Na tarde do dia 13 de junho de 2021, o cenário de violência se desenhou no loteamento Águas Claras. O guarda Milton Manoel Ribeiro chegava de motocicleta à sua residência quando foi surpreendido por uma tentativa de roubo. A reação da vítima transformou o assalto em tragédia. Ribeiro foi atingido por múltiplos golpes de arma branca. Os agressores fugiram com a motocicleta, que foi recuperada posteriormente pela polícia. O Serviço de Atendimento Móvel de Urgência (Samu) socorreu o guarda, mas os esforços na Unidade de Pronto Atendimento (UPA) de Senhor do Bonfim não foram suficientes. Milton Manoel Ribeiro não resistiu aos ferimentos. A história se repete em cidades do interior, onde a sensação de impunidade após um crime violento pode perdurar por anos.
Como a investigação chegou aos suspeitos?
Foram 1.734 dias entre o crime e as prisões. A reportagem do BahiaBR apurou que as investigações da Delegacia Territorial de Senhor do Bonfim permaneciam ativas, com perícias e coletas de depoimentos sendo revisadas periodicamente.

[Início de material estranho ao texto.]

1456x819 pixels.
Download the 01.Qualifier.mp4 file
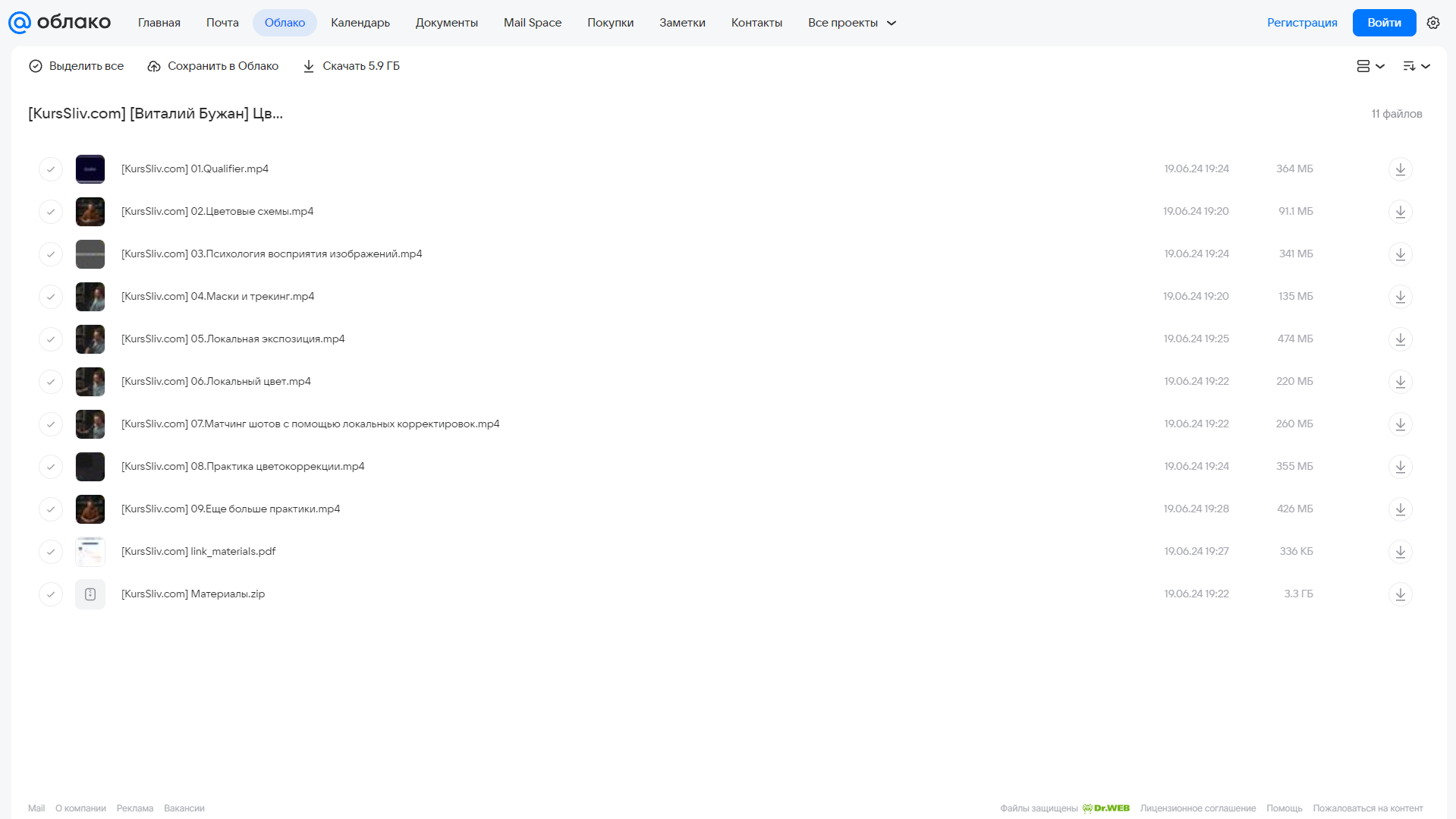[x=1400, y=169]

O fato é que novas informações técnicas e testemunhais, processadas com apoio do GATTI, permitiram à Polícia Civil identificar a suposta participação dos dois homens agora detidos. O delegado titular da unidade, em ofício encaminhado ao Poder Judiciário, fundamentou o pedido dos mandados com base nestas novas evidências. A Justiça acatou. O resultado: uma operação silenciosa, mas eficaz, que localizou e prendeu os dois investigados na manhã de sexta-feira.
Traduzindo: a persistência das equipes investigativas foi crucial. O caso, que poderia esfriar nos arquivos, seguiu sendo trabalhado. A perícia no veículo recuperado e a análise de registros de comunicação foram pontos-chave, conforme detalhou um agente do GATTI que acompanhou as diligências. Para a família da vítima e para a corporação da Guarda Civil Municipal, a demora na elucidação foi um longo período de angústia.

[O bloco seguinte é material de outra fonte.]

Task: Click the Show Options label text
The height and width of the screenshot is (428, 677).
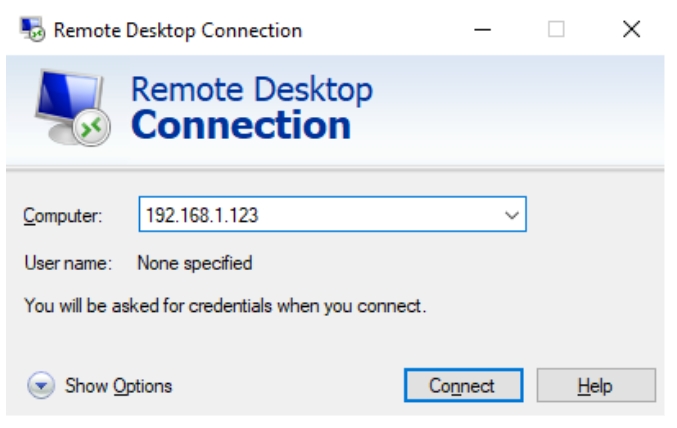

E a pergunta que fica: qual o impacto processual? Os suspeitos responderão pelo crime de latrocínio (roubo seguido de morte), previsto no artigo 157, §3º, do Código Penal, com pena que pode variar de 20 a 30 anos de reclusão, além de regime inicial fechado. A defesa deles ainda não se manifestou publicamente. O Ministério Público da Bahia (MP-BA), que oferecerá a denúncia, deve analisar o inquérito policial reforçado pelas novas provas. O caminho até um eventual julgamento ainda é longo, mas a prisão temporária, de 5 dias prorrogáveis por mais 5, é o primeiro passo formal para tentar levar os acusados ao banco dos réus.

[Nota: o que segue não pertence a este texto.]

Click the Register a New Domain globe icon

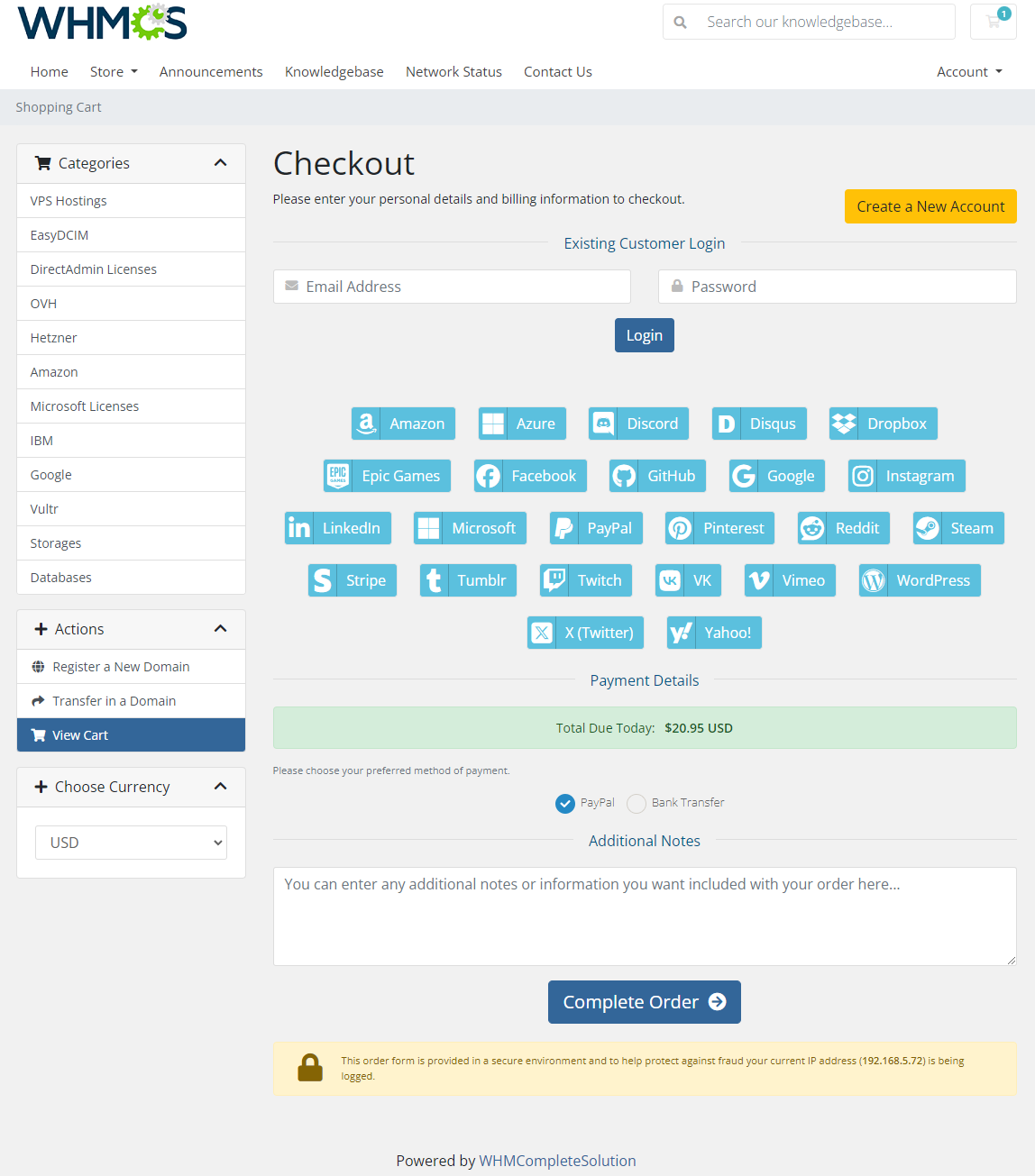tap(39, 667)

O fechamento deste capítulo investigativo em Senhor do Bonfim reacende o debate sobre a segurança de servidores públicos municipais, especialmente aqueles que não estão em horário de serviço. Milton Manoel Ribeiro foi vítima no momento em que chegava em casa. A conta da violência urbana desmedida, frequentemente, é paga por quem já dedica a vida à segurança alheia. A Corporação da Guarda Civil Municipal de Senhor do Bonfim declarou, em nota, esperar que a Justiça seja feita e que o caso sirva para inibir crimes contra agentes. Enquanto isso, no Conjunto Penal de Juazeiro, dois homens aguardam o desfecho de uma história que, em 2021, terminou em luto para uma família e para uma cidade inteira.